Required action: The full set of entries, reproduced exactly, is the expected answer.

Dataset excerpts:
= Beginning of Section =
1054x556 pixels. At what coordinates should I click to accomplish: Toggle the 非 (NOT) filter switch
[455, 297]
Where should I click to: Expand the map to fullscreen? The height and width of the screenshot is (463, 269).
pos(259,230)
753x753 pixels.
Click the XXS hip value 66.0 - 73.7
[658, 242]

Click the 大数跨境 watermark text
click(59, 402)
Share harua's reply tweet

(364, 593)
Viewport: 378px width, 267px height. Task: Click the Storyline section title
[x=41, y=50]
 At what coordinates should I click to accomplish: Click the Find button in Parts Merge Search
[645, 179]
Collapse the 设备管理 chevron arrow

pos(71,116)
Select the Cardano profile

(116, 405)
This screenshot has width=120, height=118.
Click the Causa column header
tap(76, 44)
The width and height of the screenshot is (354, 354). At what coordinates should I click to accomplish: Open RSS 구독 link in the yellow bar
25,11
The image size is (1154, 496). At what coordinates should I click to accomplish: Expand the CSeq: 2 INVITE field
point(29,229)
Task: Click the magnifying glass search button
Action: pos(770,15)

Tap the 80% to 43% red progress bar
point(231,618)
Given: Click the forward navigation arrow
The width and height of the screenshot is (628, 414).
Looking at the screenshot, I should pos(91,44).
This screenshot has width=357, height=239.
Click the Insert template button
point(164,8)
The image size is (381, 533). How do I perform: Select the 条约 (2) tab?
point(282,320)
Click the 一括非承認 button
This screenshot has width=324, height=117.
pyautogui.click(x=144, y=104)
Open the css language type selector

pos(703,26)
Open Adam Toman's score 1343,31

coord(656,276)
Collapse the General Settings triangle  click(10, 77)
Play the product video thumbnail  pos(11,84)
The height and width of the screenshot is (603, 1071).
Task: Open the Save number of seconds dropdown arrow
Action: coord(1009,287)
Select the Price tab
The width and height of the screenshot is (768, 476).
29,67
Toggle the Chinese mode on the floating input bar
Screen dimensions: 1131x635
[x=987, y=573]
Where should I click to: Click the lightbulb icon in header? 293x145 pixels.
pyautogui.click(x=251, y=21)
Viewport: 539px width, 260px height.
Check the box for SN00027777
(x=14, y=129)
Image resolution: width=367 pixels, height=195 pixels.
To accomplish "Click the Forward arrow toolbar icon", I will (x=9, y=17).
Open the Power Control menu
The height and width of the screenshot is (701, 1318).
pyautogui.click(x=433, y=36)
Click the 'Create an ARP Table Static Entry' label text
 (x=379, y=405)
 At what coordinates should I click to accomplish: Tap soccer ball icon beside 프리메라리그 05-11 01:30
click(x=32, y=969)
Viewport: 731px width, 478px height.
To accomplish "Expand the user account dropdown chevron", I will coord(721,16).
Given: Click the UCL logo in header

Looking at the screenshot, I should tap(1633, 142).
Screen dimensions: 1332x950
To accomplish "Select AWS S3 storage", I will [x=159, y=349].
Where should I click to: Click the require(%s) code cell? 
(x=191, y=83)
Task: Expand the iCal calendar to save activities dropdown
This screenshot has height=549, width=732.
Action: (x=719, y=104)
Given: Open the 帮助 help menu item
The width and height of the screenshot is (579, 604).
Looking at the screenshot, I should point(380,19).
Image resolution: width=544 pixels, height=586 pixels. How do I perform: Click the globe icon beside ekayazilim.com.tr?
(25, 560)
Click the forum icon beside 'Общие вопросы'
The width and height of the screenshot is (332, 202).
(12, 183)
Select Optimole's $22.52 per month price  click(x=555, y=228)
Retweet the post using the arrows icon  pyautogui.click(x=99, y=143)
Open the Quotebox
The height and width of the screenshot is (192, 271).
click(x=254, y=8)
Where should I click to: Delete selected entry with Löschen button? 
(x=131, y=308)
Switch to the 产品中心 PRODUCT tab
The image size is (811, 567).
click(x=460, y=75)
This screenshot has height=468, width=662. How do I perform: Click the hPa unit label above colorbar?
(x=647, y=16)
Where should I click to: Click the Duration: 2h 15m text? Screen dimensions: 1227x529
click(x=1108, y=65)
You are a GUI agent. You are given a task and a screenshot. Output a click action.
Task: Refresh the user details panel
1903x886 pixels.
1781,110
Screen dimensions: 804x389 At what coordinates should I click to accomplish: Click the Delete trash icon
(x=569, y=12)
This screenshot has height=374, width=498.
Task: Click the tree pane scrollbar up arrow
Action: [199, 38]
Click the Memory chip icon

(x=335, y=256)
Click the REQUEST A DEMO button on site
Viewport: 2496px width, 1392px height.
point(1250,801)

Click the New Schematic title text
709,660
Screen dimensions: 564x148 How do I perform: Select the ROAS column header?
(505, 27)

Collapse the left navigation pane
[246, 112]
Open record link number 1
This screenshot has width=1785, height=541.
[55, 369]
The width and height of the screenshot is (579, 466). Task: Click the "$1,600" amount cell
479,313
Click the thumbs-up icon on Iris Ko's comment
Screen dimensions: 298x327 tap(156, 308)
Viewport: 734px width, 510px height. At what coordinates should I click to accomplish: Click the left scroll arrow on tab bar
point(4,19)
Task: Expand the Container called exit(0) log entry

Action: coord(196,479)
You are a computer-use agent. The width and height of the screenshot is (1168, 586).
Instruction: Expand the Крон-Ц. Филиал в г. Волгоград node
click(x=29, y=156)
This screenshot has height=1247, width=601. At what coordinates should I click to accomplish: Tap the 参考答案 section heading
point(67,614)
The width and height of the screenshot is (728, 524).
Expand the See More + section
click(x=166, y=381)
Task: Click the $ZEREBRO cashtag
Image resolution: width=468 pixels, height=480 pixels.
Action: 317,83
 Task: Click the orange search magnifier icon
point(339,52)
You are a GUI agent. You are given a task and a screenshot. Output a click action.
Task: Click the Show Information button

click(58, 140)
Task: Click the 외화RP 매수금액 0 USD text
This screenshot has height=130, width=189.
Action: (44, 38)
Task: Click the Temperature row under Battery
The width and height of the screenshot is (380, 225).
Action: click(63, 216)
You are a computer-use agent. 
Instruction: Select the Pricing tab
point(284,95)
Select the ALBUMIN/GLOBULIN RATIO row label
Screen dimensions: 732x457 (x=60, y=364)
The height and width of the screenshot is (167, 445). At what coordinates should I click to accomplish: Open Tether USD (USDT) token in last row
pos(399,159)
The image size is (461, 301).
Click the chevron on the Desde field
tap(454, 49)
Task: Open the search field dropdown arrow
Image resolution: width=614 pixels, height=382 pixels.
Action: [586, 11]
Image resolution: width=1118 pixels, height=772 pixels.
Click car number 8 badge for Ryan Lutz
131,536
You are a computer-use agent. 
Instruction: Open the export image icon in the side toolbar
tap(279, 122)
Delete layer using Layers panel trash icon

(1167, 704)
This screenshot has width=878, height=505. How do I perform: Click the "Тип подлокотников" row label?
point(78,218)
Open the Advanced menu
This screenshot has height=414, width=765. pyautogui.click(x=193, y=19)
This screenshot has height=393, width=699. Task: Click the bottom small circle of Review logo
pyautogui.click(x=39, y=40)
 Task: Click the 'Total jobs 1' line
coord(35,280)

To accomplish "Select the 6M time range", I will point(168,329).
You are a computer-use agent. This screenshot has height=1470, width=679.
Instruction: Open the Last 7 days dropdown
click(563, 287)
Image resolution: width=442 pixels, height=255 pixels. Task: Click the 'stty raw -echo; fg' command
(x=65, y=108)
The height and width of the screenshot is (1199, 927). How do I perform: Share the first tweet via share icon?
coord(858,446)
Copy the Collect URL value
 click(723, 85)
= End of Section =
Answer section:
1054x556 pixels. At what coordinates should I click to accomplish: Toggle the 非 (NOT) filter switch
[455, 297]
Where should I click to: Expand the map to fullscreen? The height and width of the screenshot is (463, 269).
pos(259,230)
753x753 pixels.
Click the XXS hip value 66.0 - 73.7
[658, 242]

Click the 大数跨境 watermark text
click(59, 402)
Share harua's reply tweet

(364, 593)
Viewport: 378px width, 267px height. Task: Click the Storyline section title
[x=41, y=50]
 At what coordinates should I click to accomplish: Click the Find button in Parts Merge Search
[645, 179]
Collapse the 设备管理 chevron arrow

pos(71,116)
Select the Cardano profile

(116, 405)
This screenshot has width=120, height=118.
Click the Causa column header
tap(76, 44)
The width and height of the screenshot is (354, 354). At what coordinates should I click to accomplish: Open RSS 구독 link in the yellow bar
25,11
The image size is (1154, 496). At what coordinates should I click to accomplish: Expand the CSeq: 2 INVITE field
point(29,229)
Task: Click the magnifying glass search button
Action: pos(770,15)

Tap the 80% to 43% red progress bar
point(231,618)
Given: Click the forward navigation arrow
The width and height of the screenshot is (628, 414).
Looking at the screenshot, I should pos(91,44).
This screenshot has width=357, height=239.
Click the Insert template button
point(164,8)
The image size is (381, 533). How do I perform: Select the 条约 (2) tab?
point(282,320)
Click the 一括非承認 button
This screenshot has width=324, height=117.
pyautogui.click(x=144, y=104)
Open the css language type selector

pos(703,26)
Open Adam Toman's score 1343,31

coord(656,276)
Collapse the General Settings triangle  click(10, 77)
Play the product video thumbnail  pos(11,84)
The height and width of the screenshot is (603, 1071).
Task: Open the Save number of seconds dropdown arrow
Action: coord(1009,287)
Select the Price tab
The width and height of the screenshot is (768, 476).
29,67
Toggle the Chinese mode on the floating input bar
Screen dimensions: 1131x635
[x=987, y=573]
Where should I click to: Click the lightbulb icon in header? 293x145 pixels.
pyautogui.click(x=251, y=21)
Viewport: 539px width, 260px height.
Check the box for SN00027777
(x=14, y=129)
Image resolution: width=367 pixels, height=195 pixels.
To accomplish "Click the Forward arrow toolbar icon", I will (x=9, y=17).
Open the Power Control menu
The height and width of the screenshot is (701, 1318).
pyautogui.click(x=433, y=36)
Click the 'Create an ARP Table Static Entry' label text
 (x=379, y=405)
 At what coordinates should I click to accomplish: Tap soccer ball icon beside 프리메라리그 05-11 01:30
click(x=32, y=969)
Viewport: 731px width, 478px height.
To accomplish "Expand the user account dropdown chevron", I will coord(721,16).
Given: Click the UCL logo in header

Looking at the screenshot, I should tap(1633, 142).
Screen dimensions: 1332x950
To accomplish "Select AWS S3 storage", I will [x=159, y=349].
Where should I click to: Click the require(%s) code cell? 
(x=191, y=83)
Task: Expand the iCal calendar to save activities dropdown
This screenshot has height=549, width=732.
Action: (x=719, y=104)
Given: Open the 帮助 help menu item
The width and height of the screenshot is (579, 604).
Looking at the screenshot, I should point(380,19).
Image resolution: width=544 pixels, height=586 pixels. How do I perform: Click the globe icon beside ekayazilim.com.tr?
(25, 560)
Click the forum icon beside 'Общие вопросы'
The width and height of the screenshot is (332, 202).
(12, 183)
Select Optimole's $22.52 per month price  click(x=555, y=228)
Retweet the post using the arrows icon  pyautogui.click(x=99, y=143)
Open the Quotebox
The height and width of the screenshot is (192, 271).
click(x=254, y=8)
Where should I click to: Delete selected entry with Löschen button? 
(x=131, y=308)
Switch to the 产品中心 PRODUCT tab
The image size is (811, 567).
click(x=460, y=75)
This screenshot has height=468, width=662. How do I perform: Click the hPa unit label above colorbar?
(x=647, y=16)
Where should I click to: Click the Duration: 2h 15m text? Screen dimensions: 1227x529
click(x=1108, y=65)
You are a GUI agent. You are given a task and a screenshot. Output a click action.
Task: Refresh the user details panel
1903x886 pixels.
1781,110
Screen dimensions: 804x389 At what coordinates should I click to accomplish: Click the Delete trash icon
(x=569, y=12)
This screenshot has height=374, width=498.
Task: Click the tree pane scrollbar up arrow
Action: [199, 38]
Click the Memory chip icon

(x=335, y=256)
Click the REQUEST A DEMO button on site
Viewport: 2496px width, 1392px height.
point(1250,801)

Click the New Schematic title text
709,660
Screen dimensions: 564x148 How do I perform: Select the ROAS column header?
(505, 27)

Collapse the left navigation pane
[246, 112]
Open record link number 1
This screenshot has width=1785, height=541.
[55, 369]
The width and height of the screenshot is (579, 466). Task: Click the "$1,600" amount cell
479,313
Click the thumbs-up icon on Iris Ko's comment
Screen dimensions: 298x327 tap(156, 308)
Viewport: 734px width, 510px height. At what coordinates should I click to accomplish: Click the left scroll arrow on tab bar
point(4,19)
Task: Expand the Container called exit(0) log entry

Action: coord(196,479)
You are a computer-use agent. The width and height of the screenshot is (1168, 586).
Instruction: Expand the Крон-Ц. Филиал в г. Волгоград node
click(x=29, y=156)
This screenshot has height=1247, width=601. At what coordinates should I click to accomplish: Tap the 参考答案 section heading
point(67,614)
The width and height of the screenshot is (728, 524).
Expand the See More + section
click(x=166, y=381)
Task: Click the $ZEREBRO cashtag
Image resolution: width=468 pixels, height=480 pixels.
Action: 317,83
 Task: Click the orange search magnifier icon
point(339,52)
You are a GUI agent. You are given a task and a screenshot. Output a click action.
Task: Click the Show Information button

click(58, 140)
Task: Click the 외화RP 매수금액 0 USD text
This screenshot has height=130, width=189.
Action: (44, 38)
Task: Click the Temperature row under Battery
The width and height of the screenshot is (380, 225).
Action: click(63, 216)
You are a computer-use agent. 
Instruction: Select the Pricing tab
point(284,95)
Select the ALBUMIN/GLOBULIN RATIO row label
Screen dimensions: 732x457 (x=60, y=364)
The height and width of the screenshot is (167, 445). At what coordinates should I click to accomplish: Open Tether USD (USDT) token in last row
pos(399,159)
The image size is (461, 301).
Click the chevron on the Desde field
tap(454, 49)
Task: Open the search field dropdown arrow
Image resolution: width=614 pixels, height=382 pixels.
Action: [586, 11]
Image resolution: width=1118 pixels, height=772 pixels.
Click car number 8 badge for Ryan Lutz
131,536
You are a computer-use agent. 
Instruction: Open the export image icon in the side toolbar
tap(279, 122)
Delete layer using Layers panel trash icon

(1167, 704)
This screenshot has width=878, height=505. How do I perform: Click the "Тип подлокотников" row label?
point(78,218)
Open the Advanced menu
This screenshot has height=414, width=765. pyautogui.click(x=193, y=19)
This screenshot has height=393, width=699. Task: Click the bottom small circle of Review logo
pyautogui.click(x=39, y=40)
 Task: Click the 'Total jobs 1' line
coord(35,280)

To accomplish "Select the 6M time range", I will point(168,329).
You are a computer-use agent. This screenshot has height=1470, width=679.
Instruction: Open the Last 7 days dropdown
click(563, 287)
Image resolution: width=442 pixels, height=255 pixels. Task: Click the 'stty raw -echo; fg' command
(x=65, y=108)
The height and width of the screenshot is (1199, 927). How do I perform: Share the first tweet via share icon?
coord(858,446)
Copy the Collect URL value
 click(723, 85)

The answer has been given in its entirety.